Po pół roku obecna bessa wciąż nie dorównuje tym z przeszłości

Sześć miesięcy pod znakiem oddalania się od szczytu hossy i spadek WIG o ponad jedną czwartą to wciąż zbyt mało, aby uznać, że trend spadkowy na naszej giełdzie osiągnął już rozmiary, które w przeszłości gwarantowały bliski koniec przeceny

Aktualizacja: 23.02.2017 12:28 Publikacja: 06.10.2011 02:49

Po pół roku obecna bessa wciąż nie dorównuje tym z przeszłości

Foto: GG Parkiet

Jutro minie dokładnie pół roku od momentu, kiedy WIG po raz ostatni ustanowił rekord hossy (50 371,7 pkt), po czym zaczął oddalać się od niego konsekwentnie w dół. Początkowe łagodne opadanie przerodziło się w sierpniu w krach, a ostatnie tygodnie przyniosły silne wahania, które popchnęły indeks do nowego minimum trendu spadkowego.

Definicja spełniona

Co do tego, że można mówić o bessie, już od dawna nie ma większych wątpliwości. Już w pierwszych dniach sierpnia została spełniona popularna definicja, według której bessą jest spadek o przynajmniej 20 proc. od szczytu (w najgorszym momencie zniżka wyniosła dotąd 27 proc.), trwający przez  minimum dwa miesiące. Pytanie brzmi – jak ta obecna bessa wygląda na tle poprzednich rynków niedźwiedzia na GPW?
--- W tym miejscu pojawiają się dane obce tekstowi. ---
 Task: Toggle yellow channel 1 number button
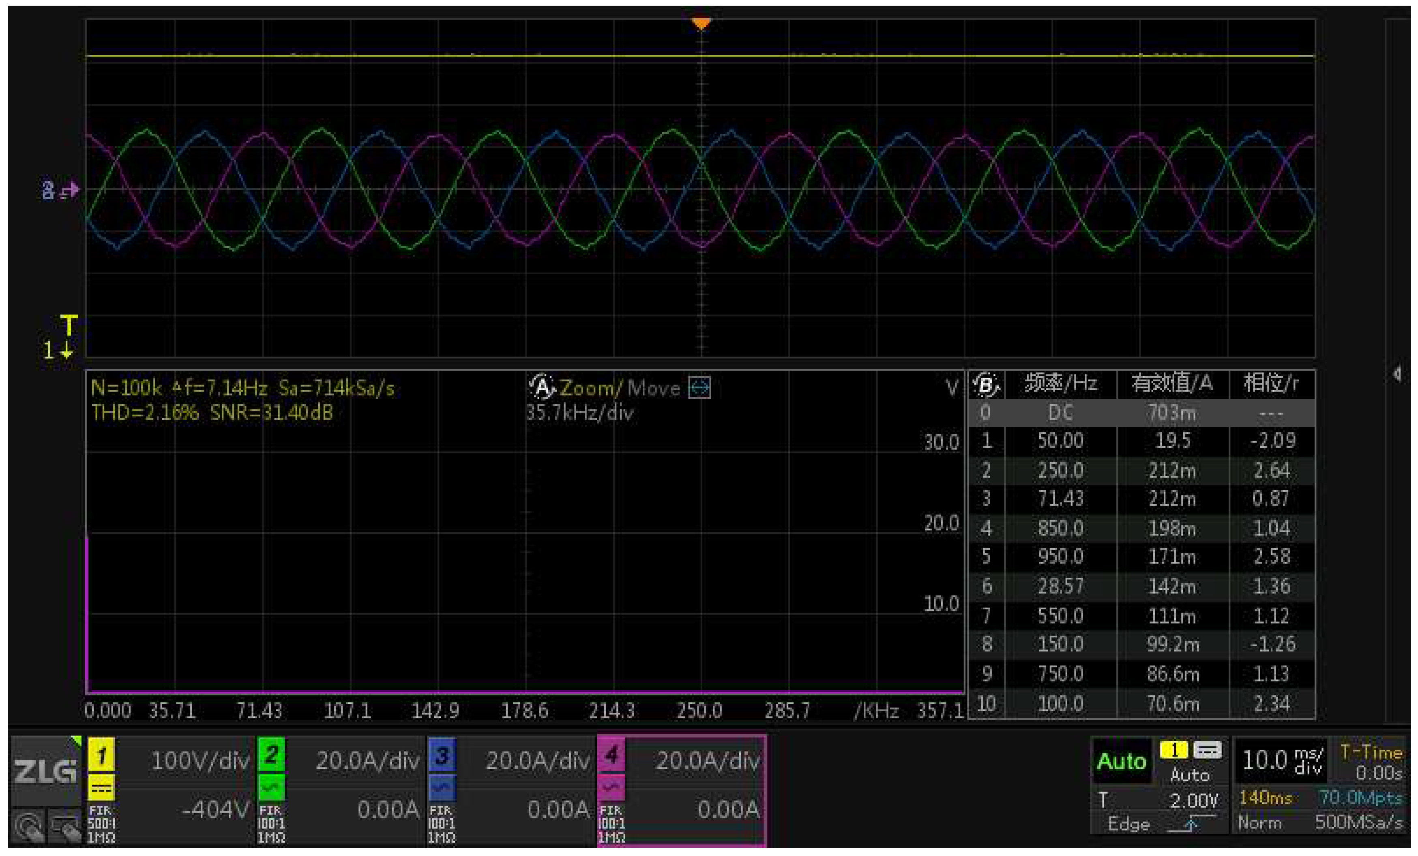tap(101, 755)
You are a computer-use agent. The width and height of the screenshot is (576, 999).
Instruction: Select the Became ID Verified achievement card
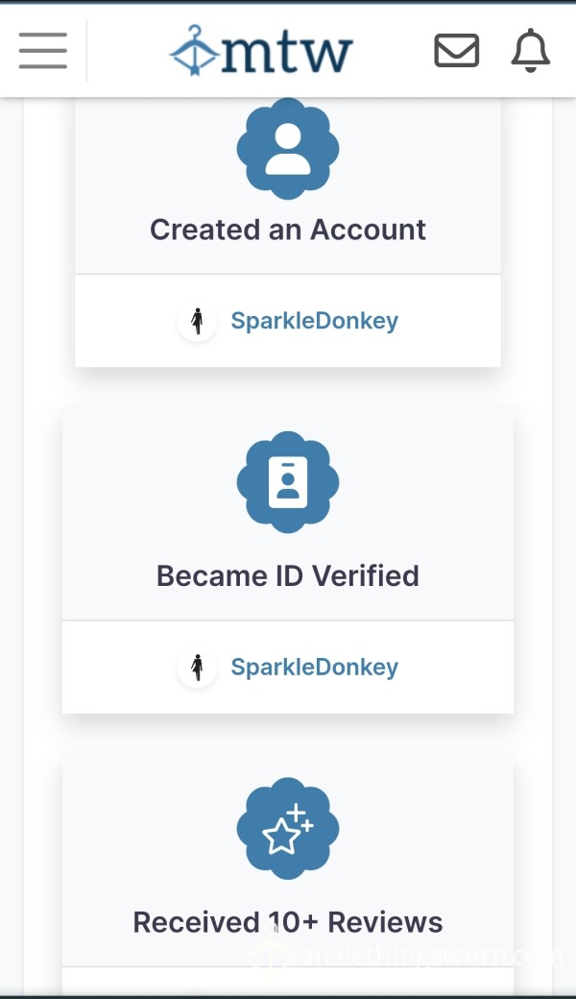tap(288, 561)
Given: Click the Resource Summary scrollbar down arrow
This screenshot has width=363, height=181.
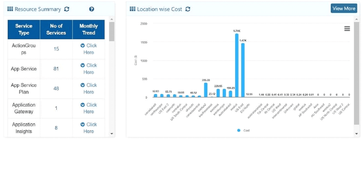Looking at the screenshot, I should (112, 134).
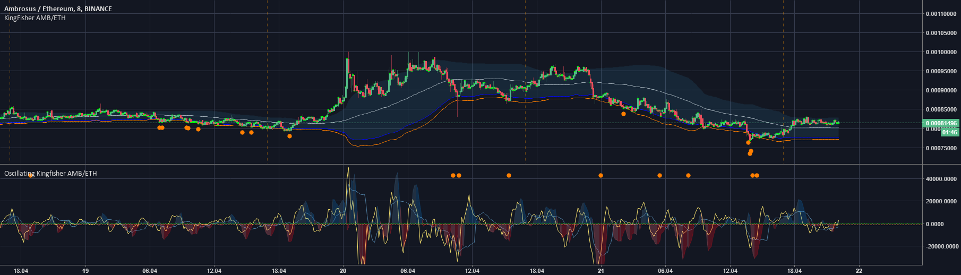The image size is (961, 275).
Task: Select the KingFisher AMB/ETH indicator label
Action: [x=35, y=18]
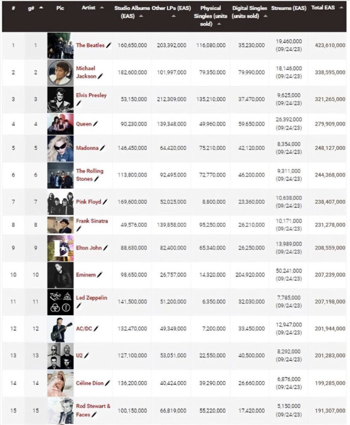Open the Michael Jackson artist link
Image resolution: width=350 pixels, height=425 pixels.
[86, 72]
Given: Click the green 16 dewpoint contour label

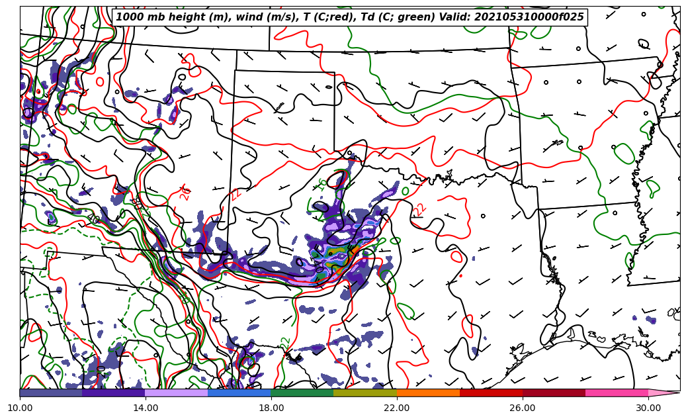Looking at the screenshot, I should (322, 184).
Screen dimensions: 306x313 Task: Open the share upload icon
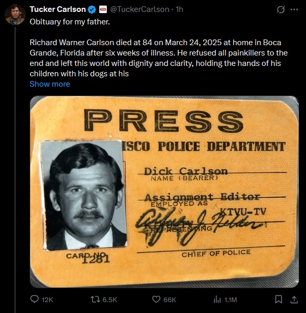pos(294,300)
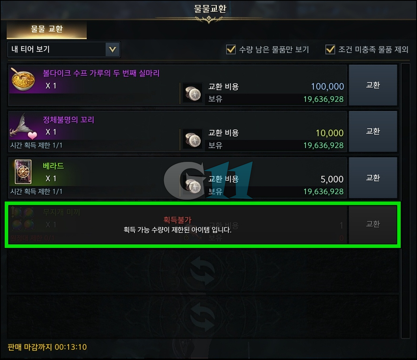The width and height of the screenshot is (417, 360).
Task: Click the arrow on the tier dropdown
Action: pos(112,49)
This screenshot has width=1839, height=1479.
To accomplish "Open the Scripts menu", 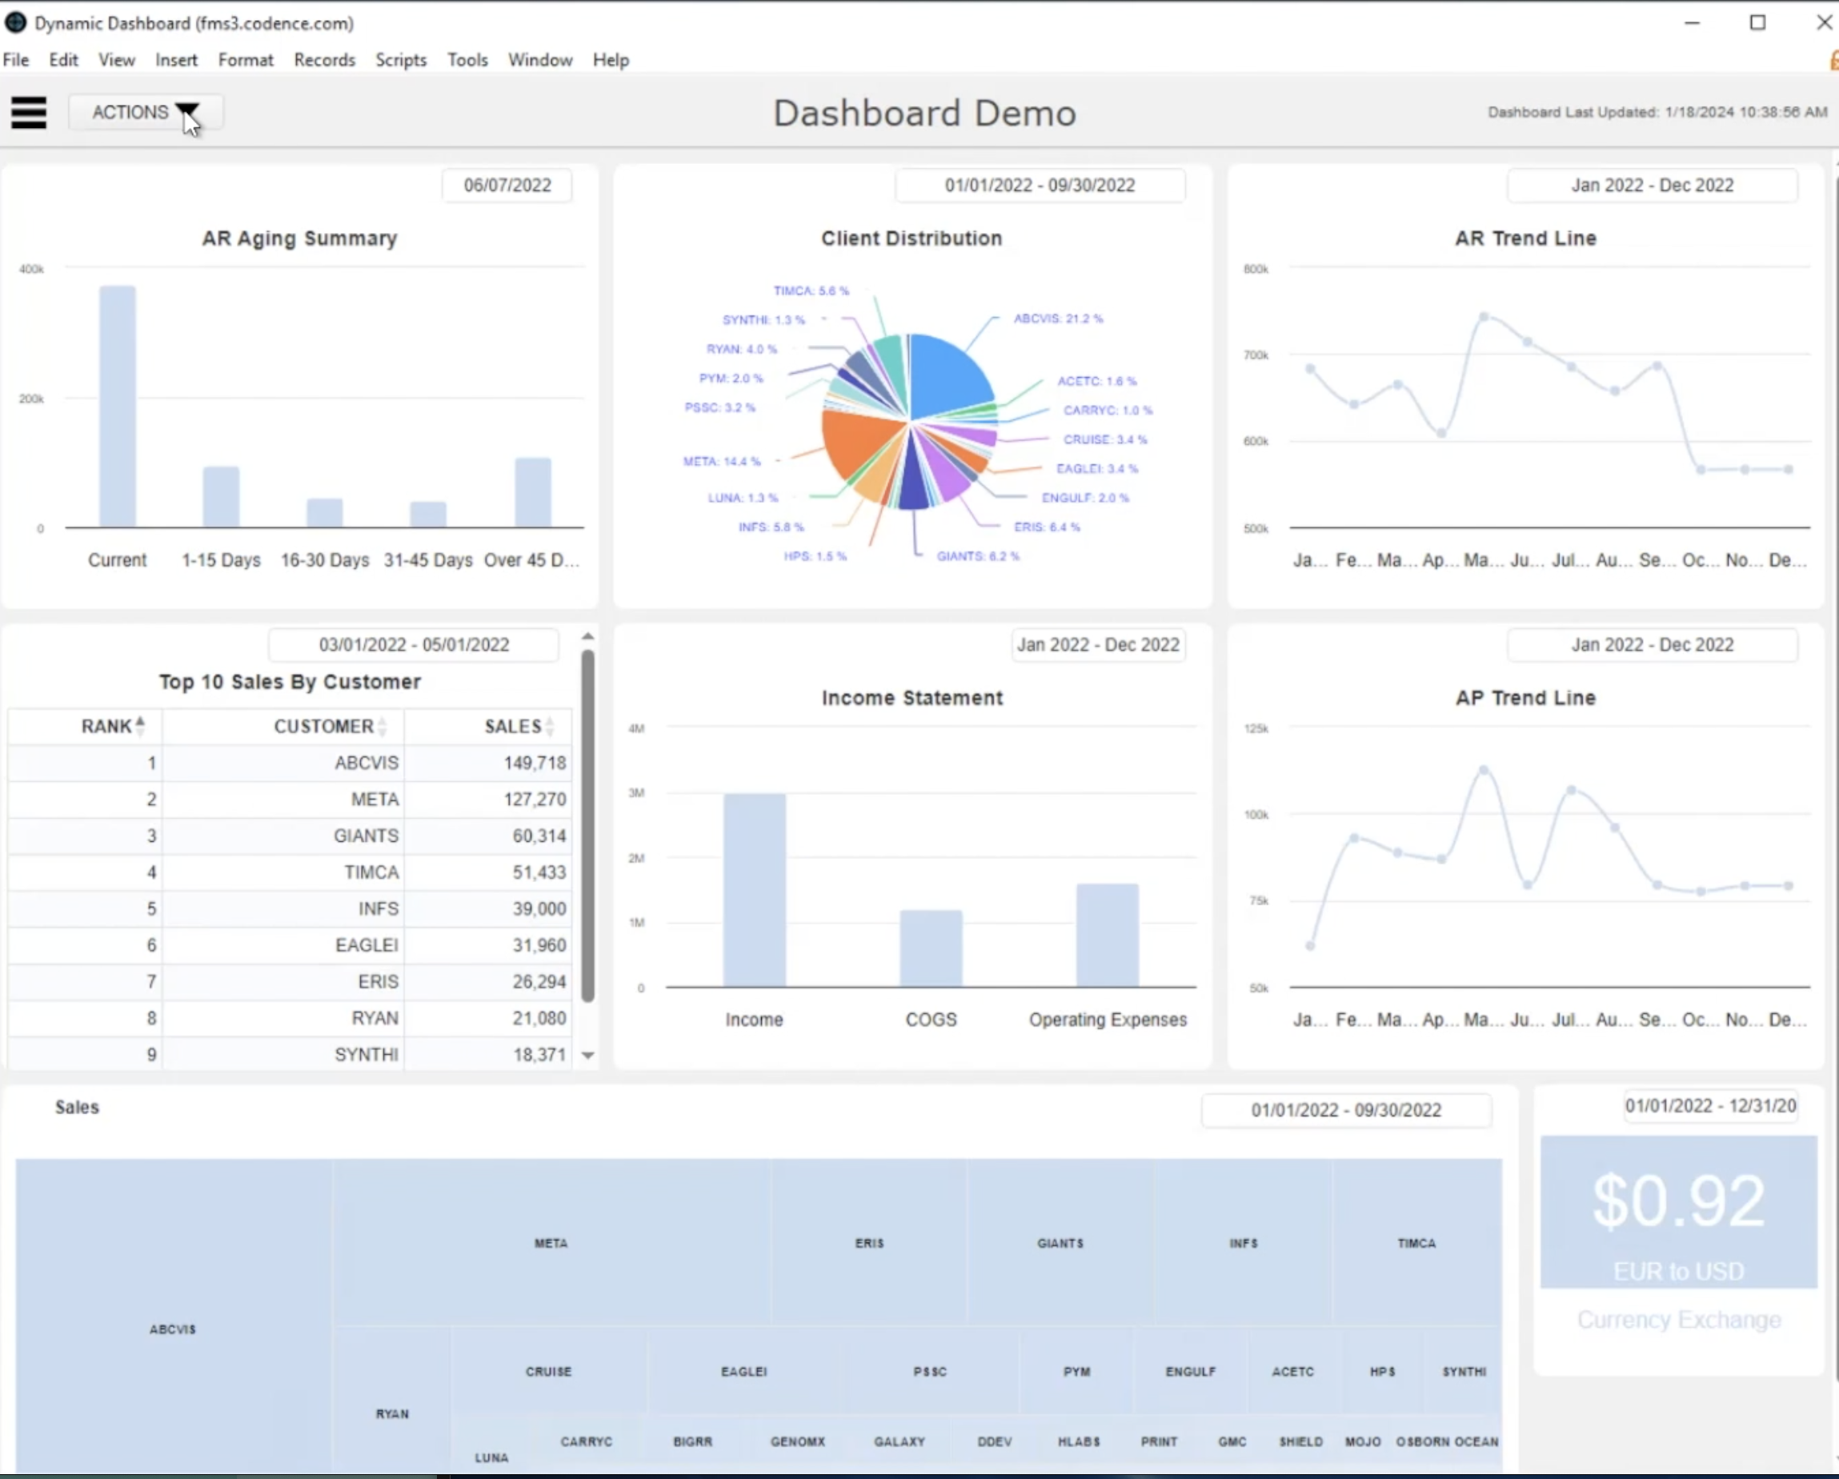I will [x=401, y=60].
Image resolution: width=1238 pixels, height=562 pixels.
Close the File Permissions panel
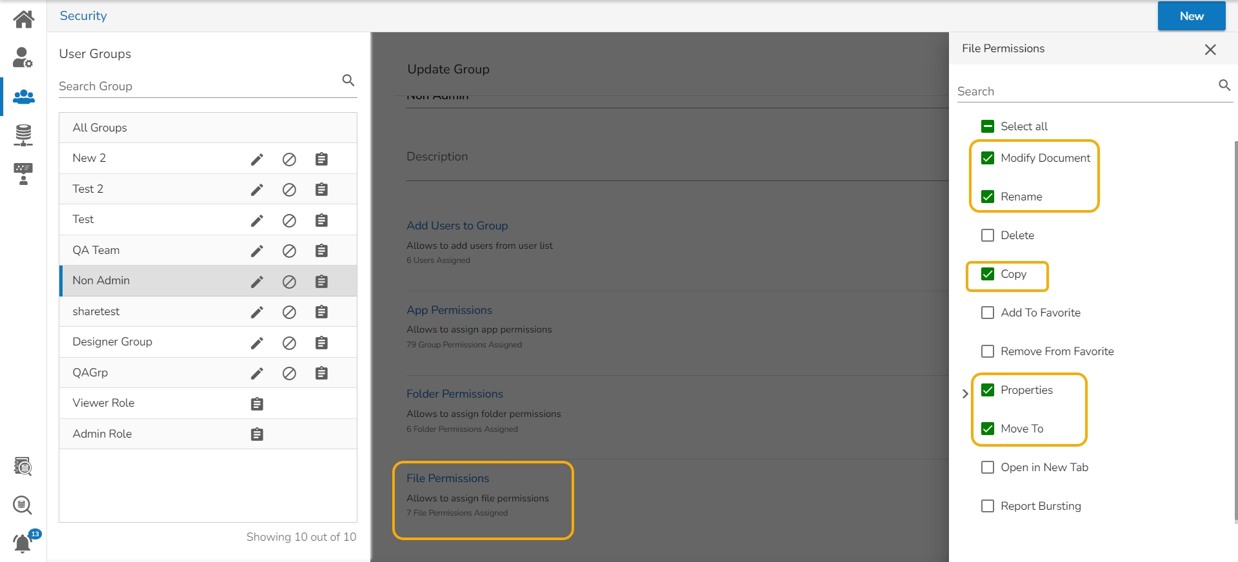tap(1210, 50)
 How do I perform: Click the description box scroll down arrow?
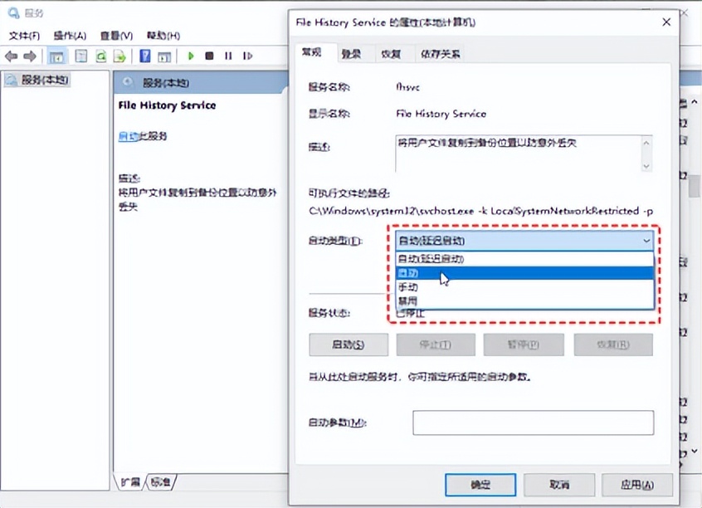[x=646, y=166]
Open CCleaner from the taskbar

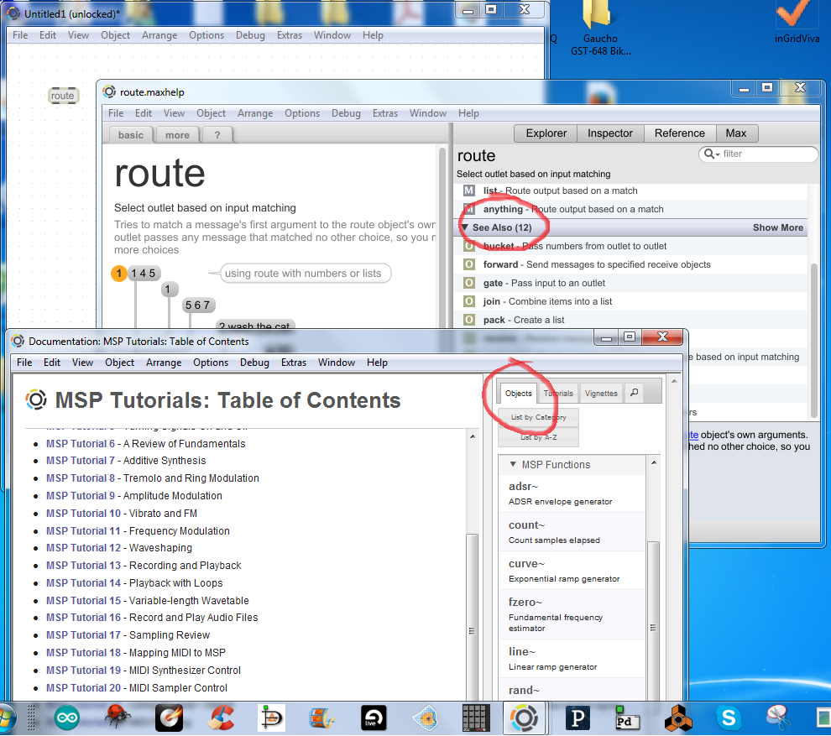(221, 718)
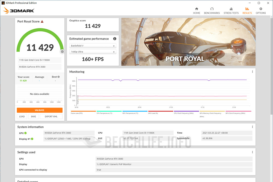The image size is (273, 182).
Task: Click the verified check beside Display #1
Action: (x=32, y=138)
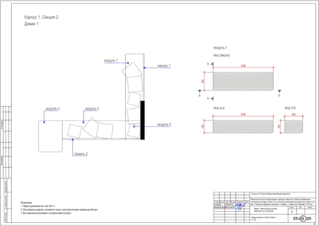Screen dimensions: 319x226
Task: Select the 'модуль 1' callout label
Action: 111,61
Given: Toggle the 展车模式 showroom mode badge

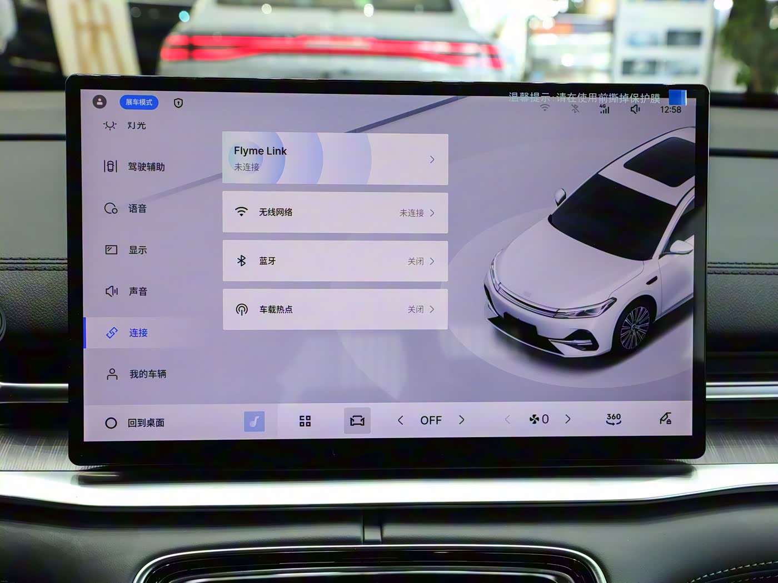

Jeśli wziąć pod uwagę okres od 1996 r. (pomijając pierwsze, dziewicze lata funkcjonowania warszawskiego parkietu), to dotąd inwestorzy mieli do czynienia z czterema rynkami niedźwiedzia według wspomnianej definicji. Pierwszy z nich (rozpoczęty w październiku 1997 r. na skutek kryzysu azjatyckiego) można jednak pominąć w dalszych analizach, ponieważ ówczesna bessa była wyjątkowo krótkotrwała – skończyła się po niespełna trzech miesiącach

–?co sprawia, że trudno ją porównywać z obecnymi wydarzeniami. Poza tym inwestorzy nie mogli się wówczas długo cieszyć z odrobienia strat z bessy, bo zaraz potem wystartował kolejny trend spadkowy, jeszcze silniejszy od poprzedniego. Mowa tu o bessie trwającej od marca 1998 r. do października 1998?r. Porównanie z tamtymi?wydarzeniami może być o tyle pocieszające dla posiadaczy akcji, że trend zniżkowy trwał mniej więcej siedem miesięcy, a więc zaledwie miesiąc dłużej niż obecna bessa. Problem polega jednak na tym, że nawet gdyby założyć, że obecne problemy inwestorów dobiegną końca tak szybko jak w 1998 r., to i tak WIG musiałby runąć jeszcze o ponad 20 proc. wobec ostatniego dołka, by zasięg spadku dorównał temu sprzed 13 lat. W ten sposób WIG znalazłby się poniżej 28,5?tys. pkt, a więc na poziomie poprzednio notowanym w kwietniu 2009 r.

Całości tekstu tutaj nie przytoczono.